Stored data:
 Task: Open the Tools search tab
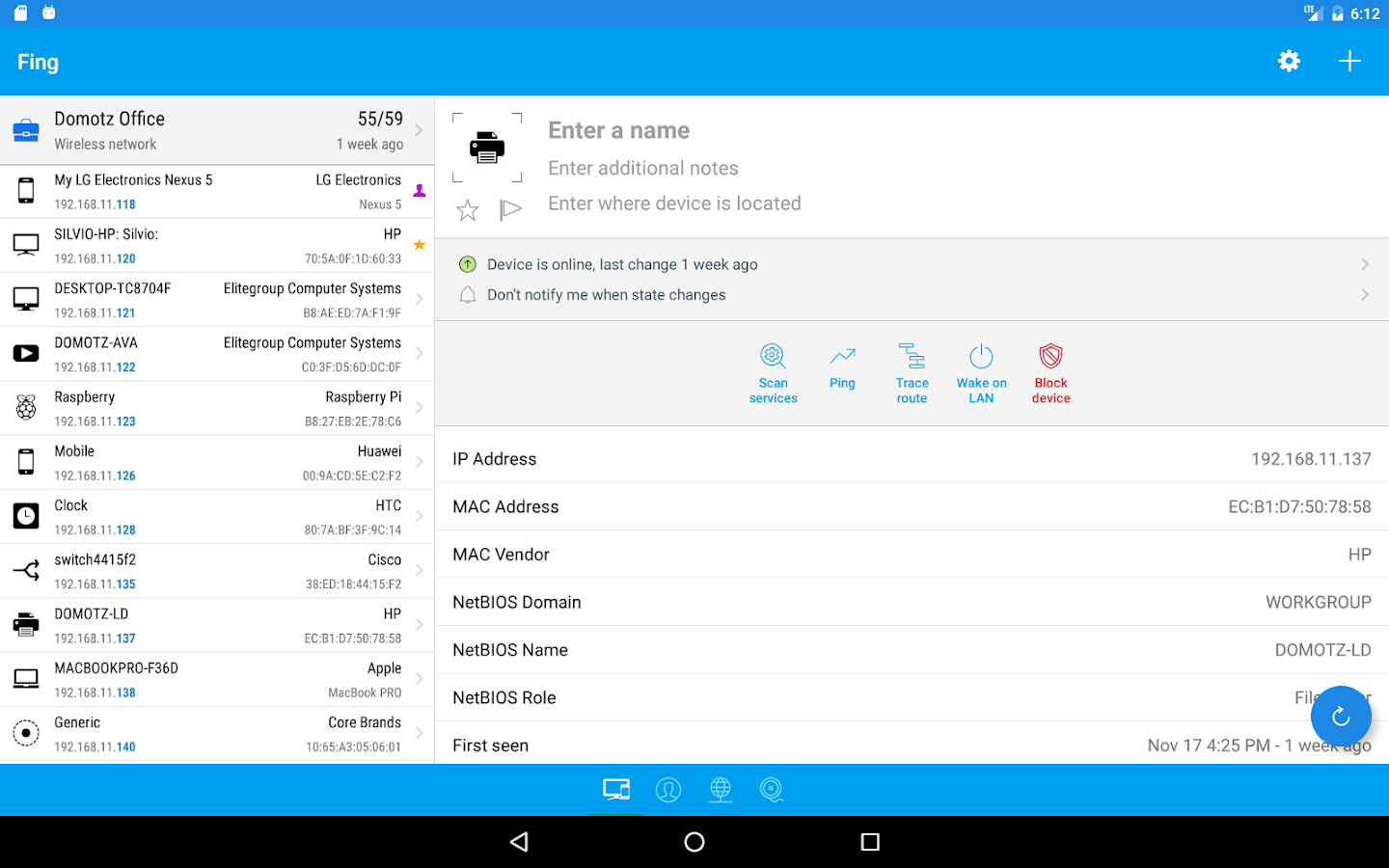[x=772, y=789]
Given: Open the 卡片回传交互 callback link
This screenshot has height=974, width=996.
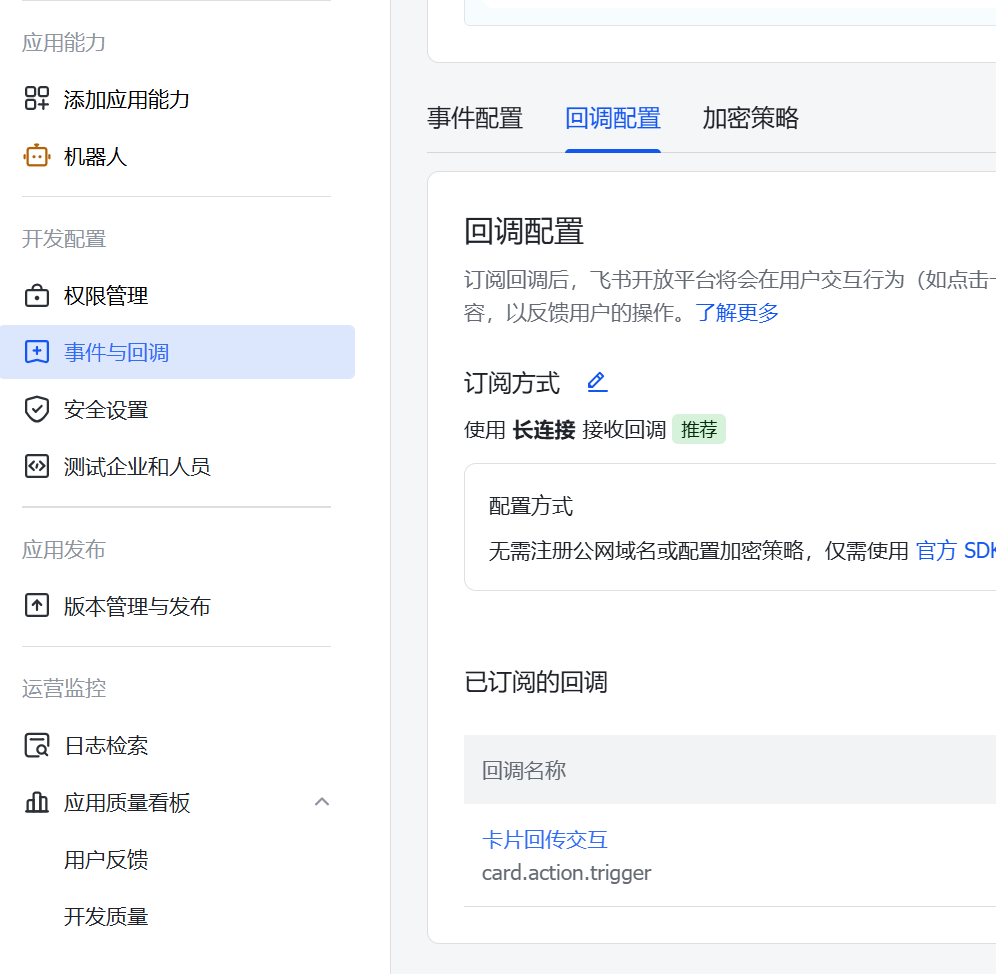Looking at the screenshot, I should pyautogui.click(x=545, y=840).
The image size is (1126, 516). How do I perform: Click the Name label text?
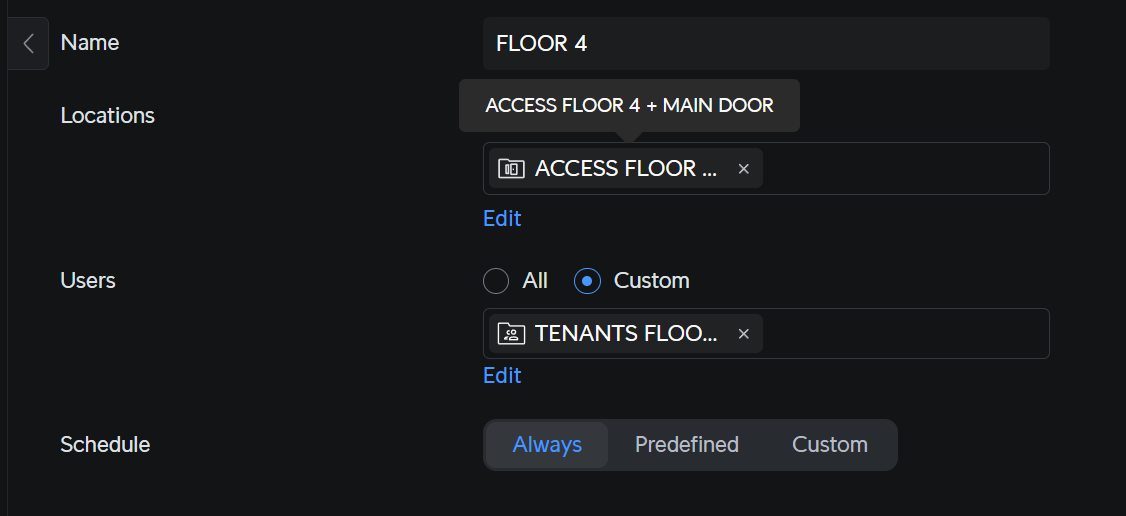click(x=90, y=43)
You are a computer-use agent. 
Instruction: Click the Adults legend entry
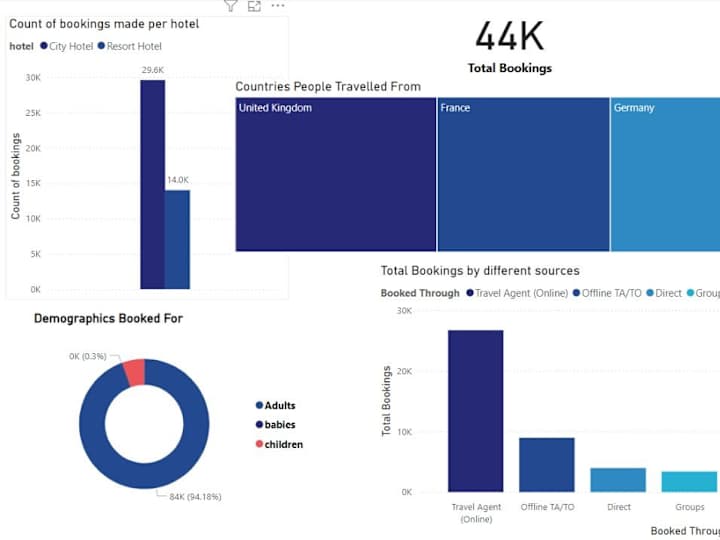coord(276,405)
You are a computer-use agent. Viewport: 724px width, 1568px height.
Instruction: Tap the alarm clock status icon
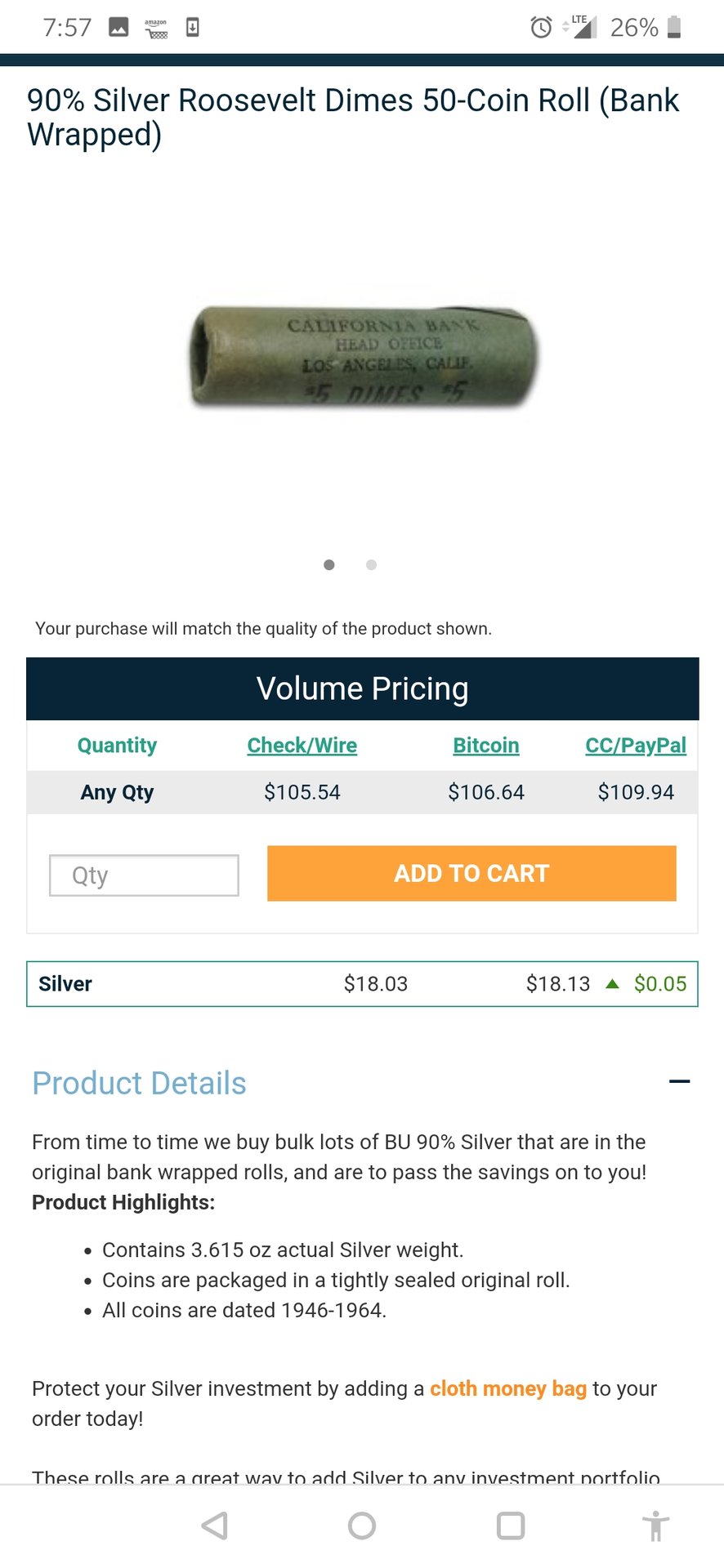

## HOW TO COMPLETE THIS TASK
Every record above must be repeated exactly, with the pictures dropped.

## EXERCISE OUTPUT
 Task: Open the Tools search tab
[x=772, y=789]
Given: Open the 卡片回传交互 callback link
This screenshot has height=974, width=996.
Looking at the screenshot, I should pyautogui.click(x=545, y=840).
The image size is (1126, 516). How do I perform: Click the Name label text?
click(x=90, y=43)
You are a computer-use agent. 
Instruction: Click the Adults legend entry
coord(276,405)
You are a computer-use agent. Viewport: 724px width, 1568px height.
Instruction: Tap the alarm clock status icon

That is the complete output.